Hepatitis C infection is relatively prevalent in long-term haemodialysis patients, especially in developing countries. Nosocomial transmission is predominantly responsible where haemopoietic growth factors have replaced the need for blood transfusion, and with effective blood product screening. Maintenance haemodialysis patients with hepatitis C have increased mortality compared with uninfected patients and gain a clear survival benefit from renal transplantation compared with remaining on dialysis. Graft and patient survival after renal transplantation, however, is still reduced compared with uninfected recipients because of cirrhosis and hepatocellular carcinoma. Rapidly progressive HCV infection may develop after renal transplant, resembling the fibrosing cholestatic hepatitis of HBV. Delladetsima et al. suggested that this manifestation was more likely if HCV infection was acquired about the time of transplantation.
Chronic progressive viral hepatitis E can develop in renal allograft recipients just as in other chronically immunosuppressed patients; serum testing for viraemia with PCR is necessary because seroconversion can be delayed. Cytomegalovirus acute infection or reactivation may occur in >50% of patients undergoing renal transplantation, in the absence of prophylaxis strategies, and is one of the increased medical complications of participating in ‘transplant tourism’. Herpes simplex hepatitis after primary infection or reactivation typically manifests early after renal transplantation but is rare (0.3% of transplants without prophylaxis). Disseminated varicella-zoster infection after primary infection or reactivation is also rare.

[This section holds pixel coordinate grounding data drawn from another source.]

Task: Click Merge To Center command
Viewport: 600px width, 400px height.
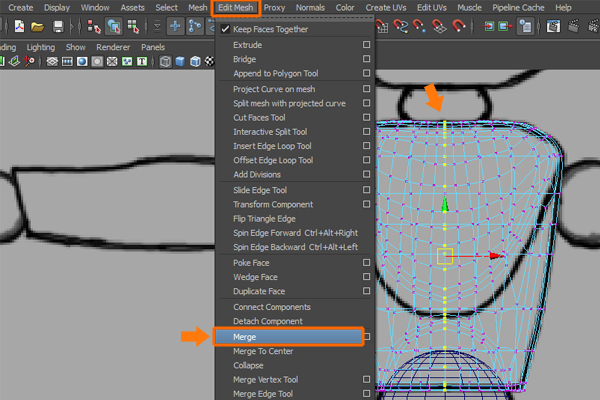Action: 263,351
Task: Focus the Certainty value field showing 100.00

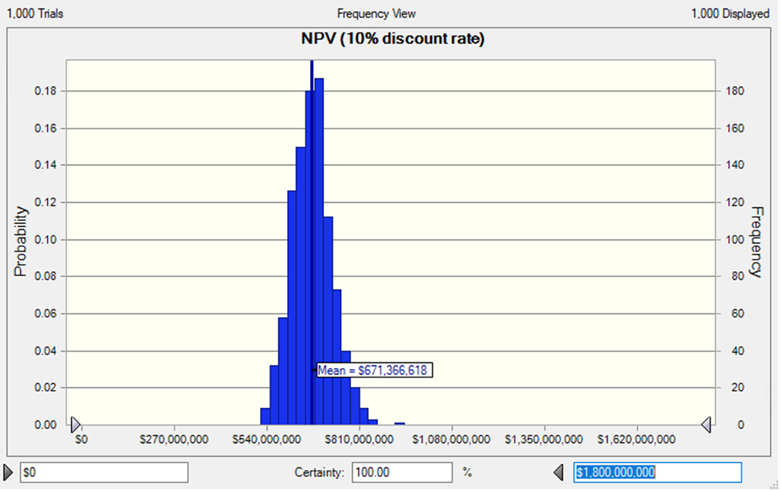Action: pyautogui.click(x=402, y=471)
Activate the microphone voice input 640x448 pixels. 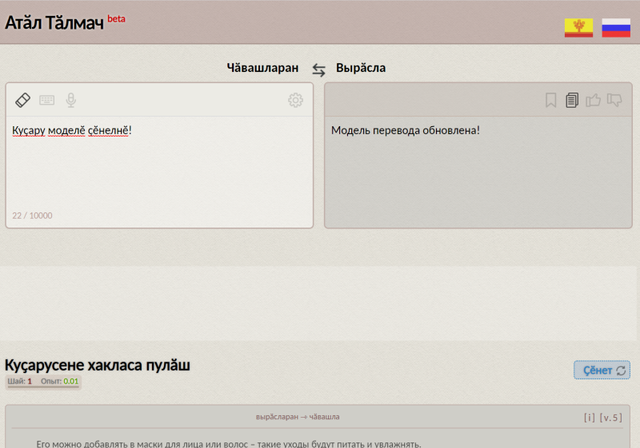coord(71,100)
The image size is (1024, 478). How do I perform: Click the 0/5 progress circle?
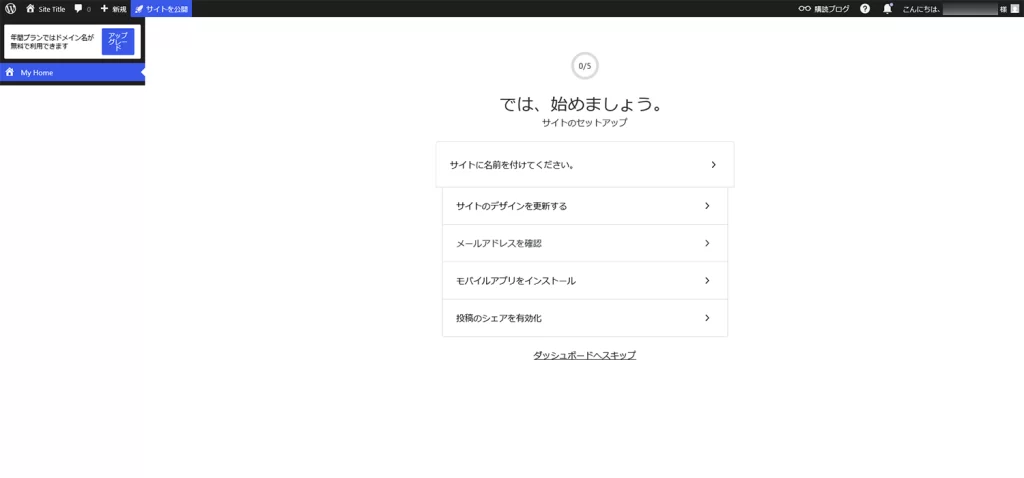pos(585,66)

Hepatic iron overload is well described in long-term haemodialysis patients receiving transfusions before the availability of erythropoietin. Some developed hepatic dysfunction and cirrhosis, among whom HFE mutations are likely to have increased the susceptibility to pathological iron overload. Patients with chronic kidney disease are prone to vascular calcification. Extensive calcification of necrotic hepatocytes, attributed to dystrophic calcification and altered calcium/phosphate homeostasis, has been reported in dialysis patients after shock-related ischaemic liver injury. Silicone particles from dialysis tubing can provoke a granulomatous reaction and scarring. Numerous aluminium-containing epithelioid cell granulomas were found in the liver, spleen and lymph nodes of two patients after long-term haemodialysis. Acquired dialysis-related β 2 -microglobulin amyloid has been identified in hepatic vessels in a few cases. Extensive subcapsular steatosis is described in patients receiving insulin administration through peritoneal dialysates.